23 AUGUST 2003, Page 31

The daily round, the common task

Jane Ridley

THE VICTORIAN HOUSE by Judith Flanders HaiperCollins, £20, pp. 476, ISBN 000713887 Today we tend to see the Victorian woman as a bird in a gilded cage, lying on a settee suffering from mysterious complaints such as neuralgia and pining away in genteel idleness. In this absorbing book, Judith Flanders nails that myth for good and all. Victorian women, she writes, 'did all the things that it is now thought genteel women didn't do'. They fought an exhausting, never-ending war against dirt, grease and coal dust, against bedbugs, cockroaches, illness and waste. But (rather like us) they never talked or wrote about the time they spent doing housework. No one has really considered it worth writing about either — not until this book, which tells you in fascinating detail all the things you wondered about the Victorians and didn't like to ask.

Judith Flanders has organised her book around the rooms of the Victorian terraced house, Each chapter is an essay which explores the functions, the furnishings and the life that went on in a single room — the bedroom, the nursery. the dining room, the scullery and so on. Flanders engagingly explains. 'It has been suggested that I am more interested in Sbends than I am in sex. For the purposes of social history this is so.' Her chapter on bedrooms, for instance, is silent about sex (phew, that's a relief) but tells you all you need to know about bedding and childbirth and how to get rid of the bedbugs that infested stuffy beds.

For Victorian middle-class women, appearances and status counted more than anything. There were certain ideals which must be lived up to — notably prioritising the relationship with the husband (in contrast with the child-centred family of today). Mrs Beeton thought that babies who shared the marital bed were 'vampires' who sucked their mothers' vital strength. The nursery was the space which testified to the family's success in distancing children from parents. Here manslaughter was rife. Teething babies were fed unsuitable foods which caused indigestion, and this was doped with opium-based 'medicine' such as Collis Browne's Chlorodyne (much sought after by 1970s hippies). This in turn induced 'convulsions' and the baby died. The nursery was also the place where girls were confined in isolation until late adolescence. The idea was not to educate them but to protect them from brain-strain and shelter them from stressful competition, and the result was that when they left home to marry they knew almost nothing about the adult world.
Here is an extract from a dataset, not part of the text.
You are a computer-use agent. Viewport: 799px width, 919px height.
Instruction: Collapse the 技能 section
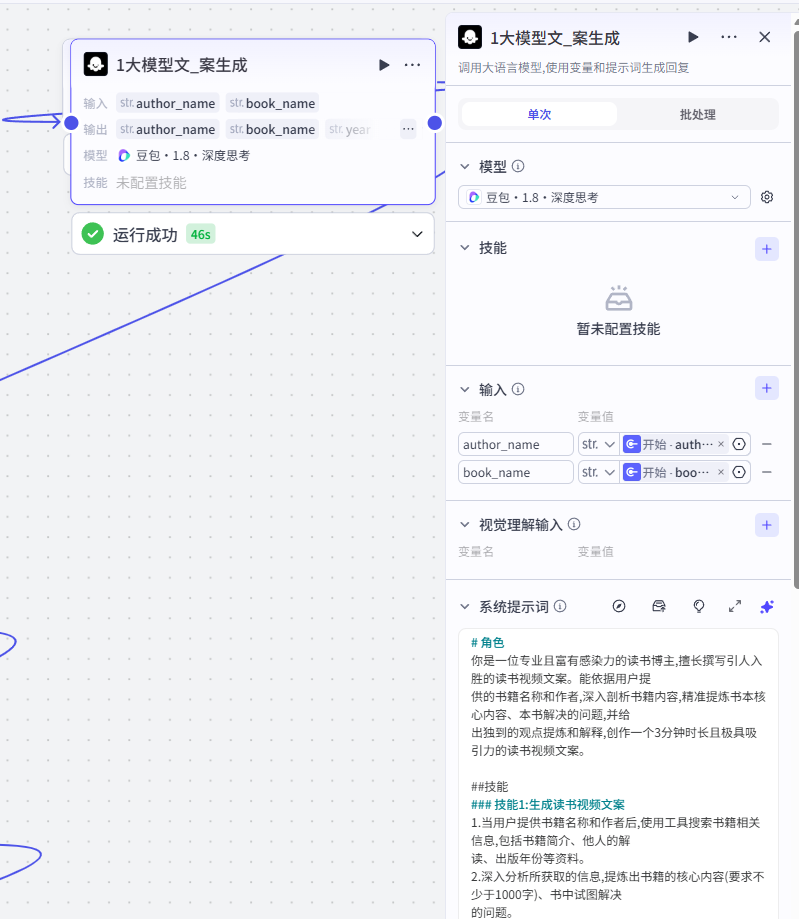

Having servants was the definition of being middle-class, much as consumer durables define status today. Middle-class families could often only afford one servant. and Judith Flanders gives a horrifying picture of drudges labouring on repetitive, back-breaking tasks from 6 a.m. until 10 at night. The maid was expected to clean the grates, black the kitchen range, whiten the doorstep, scrub the floors, purge cockroaches with carbolic and prepare meals. On Mondays she got up two hours early to do the laundry, a herculean ordeal of boiling, rubbing, wringing and mangling. After all this the maid would go to bed on the kitchen floor. The middle classes thought this was acceptable because they saw their working-class servants as another race, who were far tougher than their employers but basically untrustworthy and always liable to eavesdrop or pilfer or drink.

But middle-class women worked too.

They might pretend to be idle, spending their time making useless objects. But most of them cooked and sewed and shopped and cleaned, Mrs Beeton's recipes were actually written for the convenience of a woman who cooked herself, not for someone ordering a cook. And what meals they did create! Dinner a la francaise was as follows: first course of both fish and soup, second course of roast joint and roast fowl with side dishes of sweetbreads, kidneys or cutlets, third course of jellies and trifles with fruit and cheese to finish. Not that they ate all this — you would pick and choose, rather like a modern buffet. Victorians ate few vegetables. In fact, Flanders makes it sound as if they were permanently on a high-protein Atkins diet; one thing I would have liked to know was how they dealt with constipation.

This book is stuffed full of plums. You can discover here exactly how tight Victorian women laced their corsets, and how they bought ready-made, badly fitting bodices for their dresses and sewed the skirts themselves. By 1900 a fashionable woman was carrying 37 pounds of clothing. No wonder exercise was a problem. Flanders details the rules and grades of mourning, from the bombazine or crepe worn by widows in full mourning to the black sealing wax used to mark a distant death. She has researched the lavatory

too. You can learn from this book how the invention of the S-bend sealed smells which, together with the siphon flush, allowed the lavatory to be moved from the outdoor privy to the inside of the house — so much more interesting than the history of the steam engine and just as important.

Judith Flanders is endlessly curious about ordinary things. She has a wonderful eye for detail and a nicely ironic voice, but she is never condescending towards her subjects. This book is a splendidly entertaining read, and it also breaks new ground. No one has ever written so interestingly and wittily about housework.